> SUPPLIED DATA
┌──
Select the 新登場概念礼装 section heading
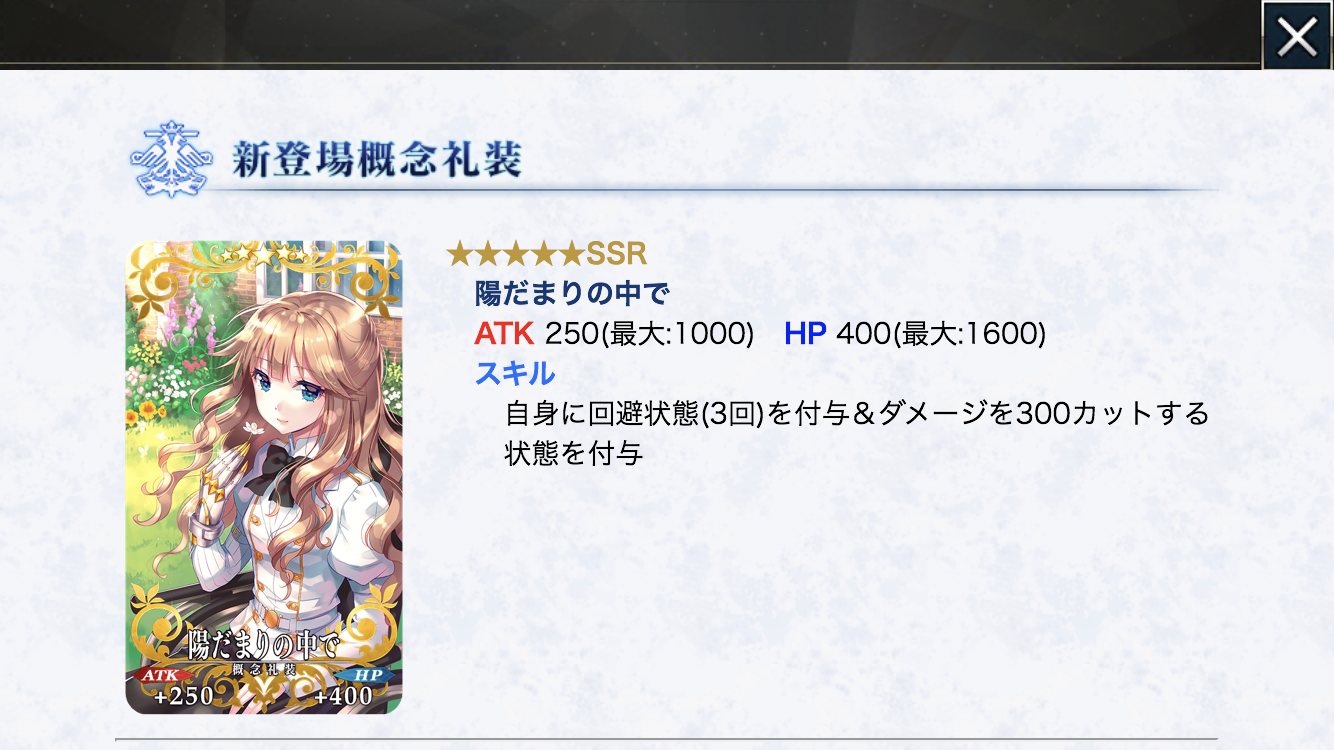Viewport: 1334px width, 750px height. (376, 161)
└──
┌──
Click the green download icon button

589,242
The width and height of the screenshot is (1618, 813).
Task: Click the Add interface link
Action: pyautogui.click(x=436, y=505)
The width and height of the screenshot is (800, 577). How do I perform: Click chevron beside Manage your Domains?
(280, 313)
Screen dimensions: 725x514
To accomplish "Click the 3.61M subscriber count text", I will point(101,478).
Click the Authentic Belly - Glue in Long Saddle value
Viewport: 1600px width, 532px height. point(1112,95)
└──
> SET EXERCISE
Please format the records from the line containing "The width and height of the screenshot is (800, 577)." through the line containing "Viewport: 1600px width, 532px" as a numbered list, dropping any blank lines.

> ANSWER BELOW
1. The width and height of the screenshot is (800, 577). How do I perform: Click chevron beside Manage your Domains?
2. (280, 313)
3. Screen dimensions: 725x514
4. To accomplish "Click the 3.61M subscriber count text", I will point(101,478).
5. Click the Authentic Belly - Glue in Long Saddle value
6. Viewport: 1600px width, 532px height. point(1112,95)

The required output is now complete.